2. Forum non conveniens

As the grounds for assuming competence have increased, so too have disputes over forum. Defendants sued in foreign courts more and more frequently attempt to bring the case back to their own domestic forum. Under the forum non conveniens principle, a court may stay or dismiss a suit if it is persuaded that there is another forum that is more closely connected to the events giving rise to the suit, or otherwise better suited to adjudicate the issues.

Although all Canadian jurisdictions recognize the principle of forum non conveniens, the rules respecting its application are not elaborated in any detail in governing legislation. Art. 3135 of the Quebec Civil Code, for example, says simply that a court may decline jurisdiction "if it considers that the authorities of another country are in a better position to decide." Provisions in common law statutes are equally succinct. See footnote 42 This legislative restraint has allowed the courts to adapt fluid criteria on forum and adapt those criteria to specific disputes.

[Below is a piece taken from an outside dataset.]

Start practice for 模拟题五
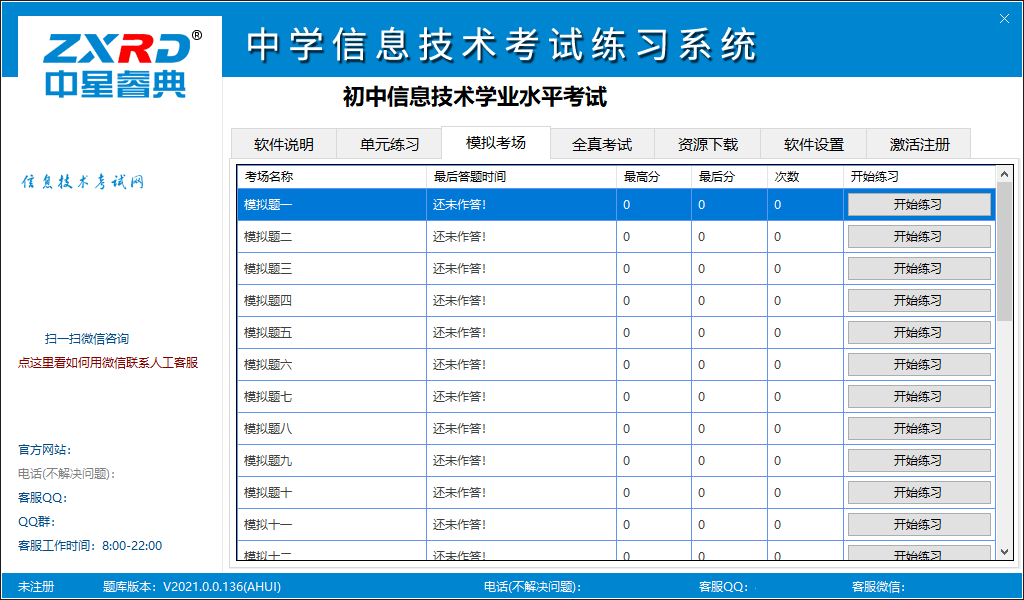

The starting point for a court's consideration of a forum non conveniens motion is evidence of the existence of another court more appropriate for the adjudication of the parties' dispute. See footnote 43 This involves a review of the connections between the action and the two (or more) forums competing for jurisdiction. In addition to obvious factors like the applicable law and the site of the activities giving rise to litigation, courts consider practical factors such as the location of the parties and key witnesses; and the location of evidence. See footnote 44

The weight to be given to each factor varies according to the circumstances of the case and with the court adjudicating the motion. In some recent decisions, Canadian courts have declined seemingly well-founded forum non conveniens applications despite the occurrence of the alleged negligence in the competing jurisdiction. See footnote 45 This flies in the face of well-established caselaw stating that the manifestation of damages in the province by itself will not be sufficient to ground competence, if the act giving rise to the damage and other key elements are all located in another province. See footnote 46

Competence over internet disputes: The American experience to date

To date there have been no reported Canadian cases on competence over disputes arising from internet use. See footnote 47 The increasing use of the medium, however, and the broad rules governing personal jurisdiction in both civil and common law provinces, make such caselaw inevitable. In due course Canadian courts will have to wrestle with such issues as whether operating a website constitutes "carrying on business" in a particular province; whether a New Brunswick seller of products advertised over the Web is amenable to prosecution under consumer protection laws in B.C.; whether a Manitoba court is competent to hear a lawsuit pitting a Saskatchewan company against an Ontario company, simply because the server for the internet communications was located in Winnipeg; and whether a Quebec court can compel a non-resident defendant to make his website comply with the requirements of provincial language laws.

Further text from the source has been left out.